In the 13 seconds it took a police officer to respond, a homeless woman believed to be mentally ill allegedly plunged a butcher knife again and again into two tourists, killing them on a busy Atlantic City street.
The officer was part of the beefed-up security in the tourism area, but the show of force wasn't enough to save the women — and it won't be enough to save Atlantic City, so long as its decades-old and overwhelming homelessness problem continues to go untreated.
The system is broken. Three days after the killings, police and human-service workers found a mentally ill woman sleeping under the boardwalk. She attacked them. They took her to a hospital. Less than an hour later, the hospital put her back on the streets, saying she was too violent.

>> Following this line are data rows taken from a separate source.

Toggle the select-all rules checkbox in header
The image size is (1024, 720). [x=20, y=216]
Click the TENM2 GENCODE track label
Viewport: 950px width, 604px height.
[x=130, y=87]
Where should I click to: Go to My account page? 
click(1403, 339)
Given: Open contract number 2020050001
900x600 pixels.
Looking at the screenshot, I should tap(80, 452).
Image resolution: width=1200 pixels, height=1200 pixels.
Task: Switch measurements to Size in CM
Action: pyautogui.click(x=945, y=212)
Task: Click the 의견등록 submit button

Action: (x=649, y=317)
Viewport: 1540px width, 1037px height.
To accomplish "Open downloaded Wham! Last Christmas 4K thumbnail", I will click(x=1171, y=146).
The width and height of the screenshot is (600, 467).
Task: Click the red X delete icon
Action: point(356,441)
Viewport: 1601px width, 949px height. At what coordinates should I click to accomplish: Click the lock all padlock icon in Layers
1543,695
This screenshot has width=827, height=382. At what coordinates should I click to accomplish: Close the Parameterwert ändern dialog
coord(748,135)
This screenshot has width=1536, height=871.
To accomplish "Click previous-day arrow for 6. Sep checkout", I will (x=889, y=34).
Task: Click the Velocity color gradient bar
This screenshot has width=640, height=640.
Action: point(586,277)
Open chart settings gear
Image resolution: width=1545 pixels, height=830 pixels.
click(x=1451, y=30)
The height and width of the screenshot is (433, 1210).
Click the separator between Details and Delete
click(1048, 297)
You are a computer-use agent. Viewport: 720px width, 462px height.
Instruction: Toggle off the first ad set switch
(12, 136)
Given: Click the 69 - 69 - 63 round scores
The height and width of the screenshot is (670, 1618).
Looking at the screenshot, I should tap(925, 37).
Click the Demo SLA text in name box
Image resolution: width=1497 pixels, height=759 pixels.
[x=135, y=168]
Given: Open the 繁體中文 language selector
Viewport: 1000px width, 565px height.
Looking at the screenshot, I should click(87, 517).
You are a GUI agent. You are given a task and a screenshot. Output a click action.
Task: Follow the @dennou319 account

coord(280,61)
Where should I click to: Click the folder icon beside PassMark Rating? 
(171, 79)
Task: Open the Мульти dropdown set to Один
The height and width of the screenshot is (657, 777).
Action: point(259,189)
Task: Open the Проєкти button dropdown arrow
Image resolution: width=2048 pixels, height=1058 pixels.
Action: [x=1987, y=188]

This is a routine event in a town where a quarter of the state's 12,000 unemployed, underemployed, drug-addicted, and mentally and physically ill homeless end up at the almost 50-year-old Atlantic City Rescue Mission, which tries to channel them into treatment or jobs. Another thousand spend nights under the boardwalk, also known as the "Underwood Hotel," or in halfway houses and abandoned buildings.
Why not come to A.C.? With all the casinos, the panhandling and mugging opportunities are plentiful enough to feed a drug or alcohol problem, or to just get through a hard time. There's a methadone clinic whose neighborhood is dubbed "Zombieland," a soup kitchen, and social services — all within walking distance.
Some homeless come on their own. Others were given one-way bus tickets by social-service agencies, hospitals, or police in towns that can't, or won't, deal with them.
The closest other shelters are in Mercer and Cumberland Counties, but Bill Southrey, head of the Atlantic City mission, says his is the only one in the region that takes people even if they don't have disability or other benefits.
That makes Atlantic City's homelessness a regional problem, ripe for state intervention.
Gov. Christie has created a tourism district, with control of policing and sanitation. Ambassadors direct tourists to attractions and report problems. That is a good start, but it's not the comprehensive approach that's needed.